- Bikrampur Location in Uttar Pradesh, India
- Coordinates: 27°23′23″N 78°57′16″E﻿ / ﻿27.3896°N 78.9545°E
- Country: India
- State: Uttar Pradesh
- District: Mainpuri
- Tehsil: Mainpuri

Area
- • Total: 4.078 km^{2} (1.575 sq mi)

Population (2011)
- • Total: 491
- • Density: 120/km^{2} (312/sq mi)
- Time zone: UTC+5:30 (IST)
- PIN: 205121

= Bikrampur, Mainpuri =

Village in Uttar Pradesh, India

Bikrampur is a village in Kuraoli block of Mainpuri district, Uttar Pradesh, India. As of 2011, it had a population of 491, in 82 households.

== Demographics ==
As of 2011, Bikrampur had a population of 491, in 82 households. This population was 53.4% male (262) and 46.6% female (229). The 0-6 age group numbered 71 (29 male and 42 female), or 14.5% of the total population. A total of 246 residents were members of Scheduled Castes, making up 50.1% of the population.

The 1981 census recorded Bikrampur as having a population of 295 people, in 45 households.
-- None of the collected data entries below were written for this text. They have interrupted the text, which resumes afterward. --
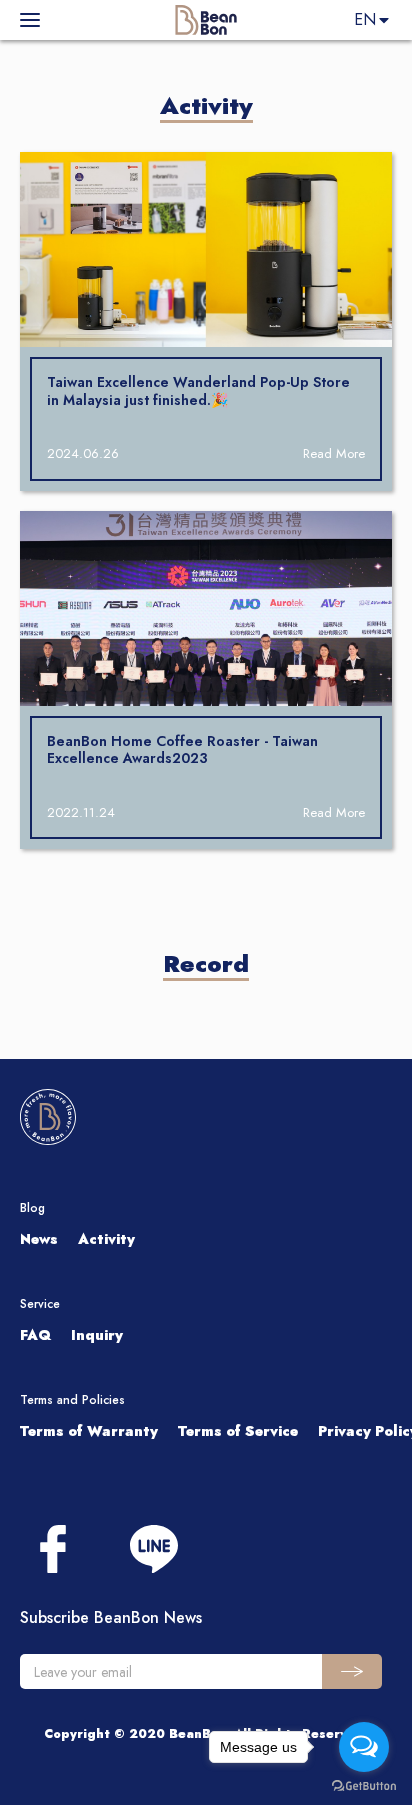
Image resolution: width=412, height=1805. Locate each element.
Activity (106, 1239)
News (39, 1239)
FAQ (35, 1335)
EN (365, 19)
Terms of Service (238, 1431)
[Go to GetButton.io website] (364, 1785)
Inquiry (97, 1335)
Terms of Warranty (89, 1431)
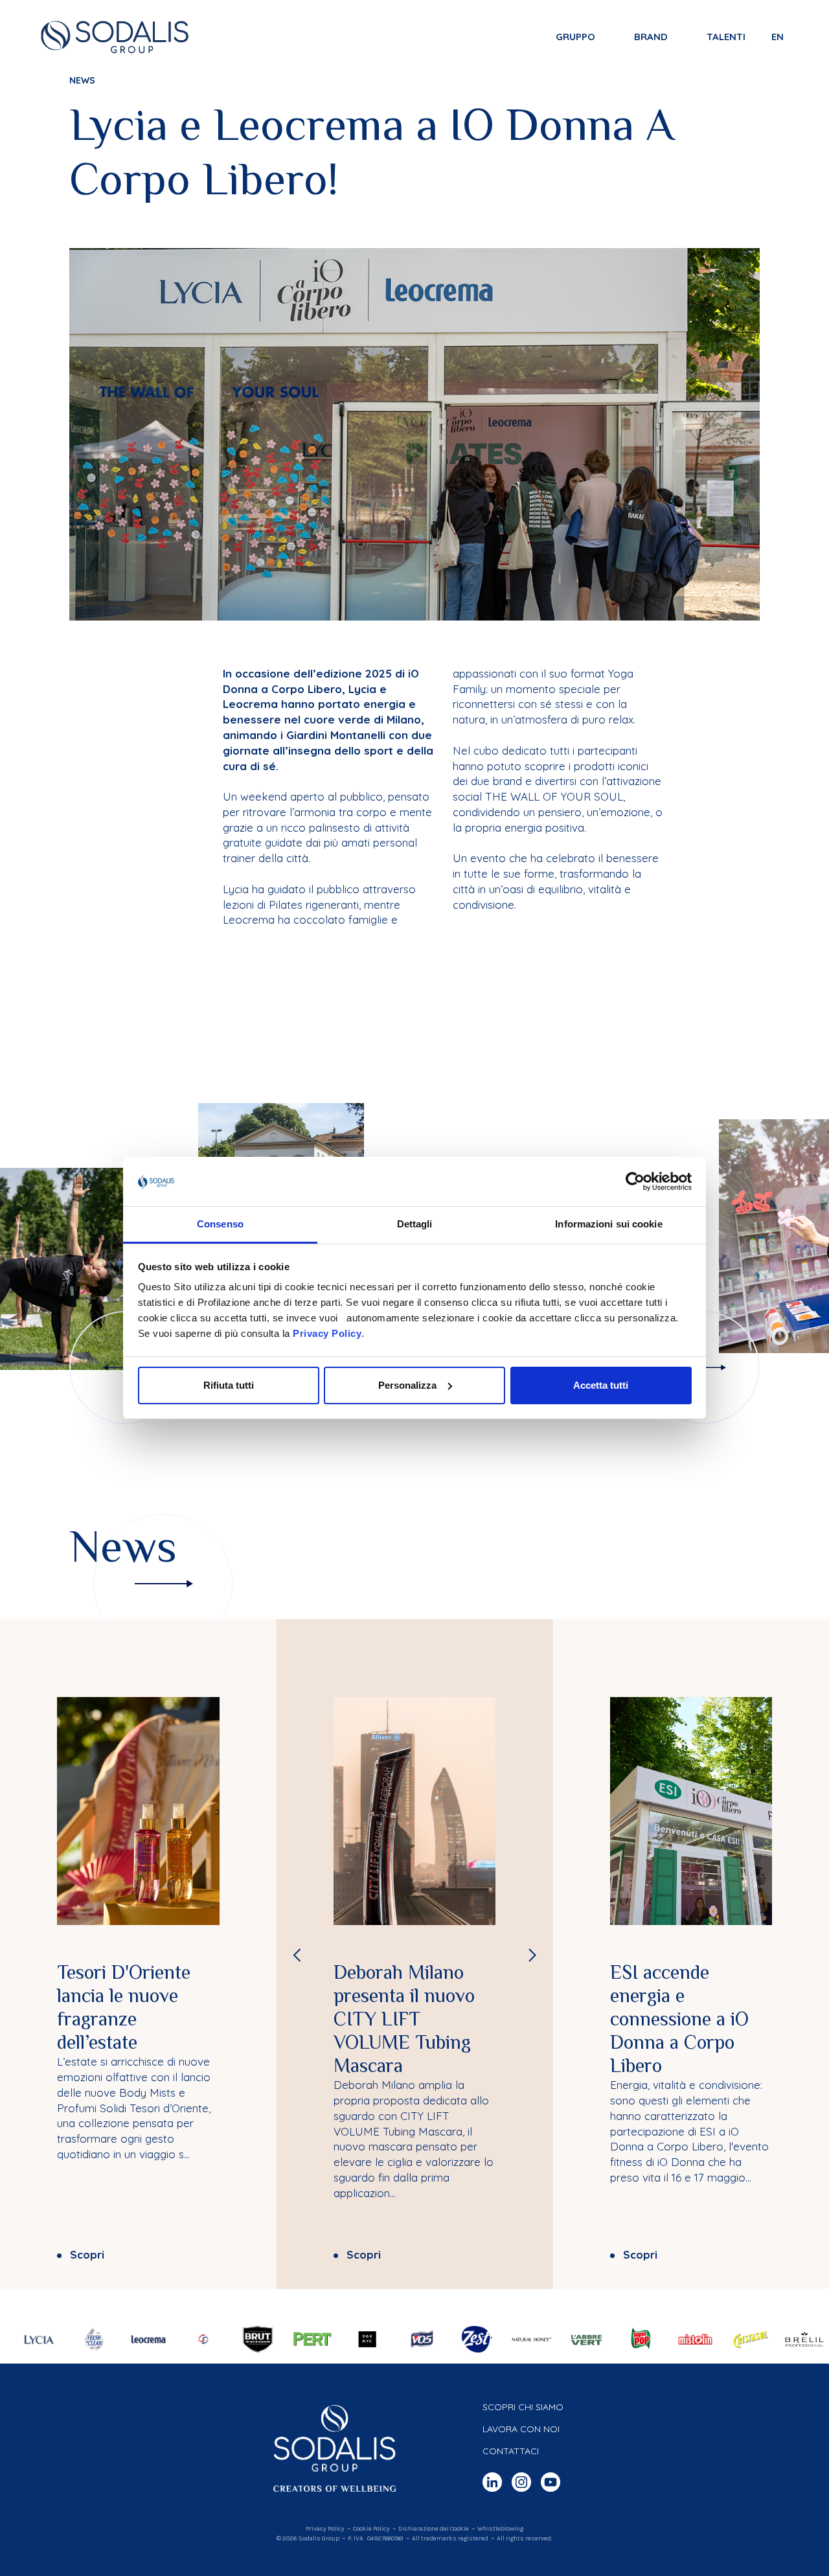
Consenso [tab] (220, 1223)
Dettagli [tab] (415, 1223)
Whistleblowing (500, 2529)
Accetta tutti (600, 1385)
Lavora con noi (521, 2429)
The 1961 census recorded Bikrampur as comprising two hamlets, with a total population of 193 people (112 male and 81 female), in 35 households and 20 physical houses. The area of the village was reported to be 185 acres.

== Infrastructure ==
As of 2011, Bikrampur had one primary school but no healthcare facilities. Drinking water was provided by hand pump, and there were no public toilets. The village had a post office but no public library, although there was some access to electricity for residential and agricultural purposes. The streets were made of both kachcha and pakka materials.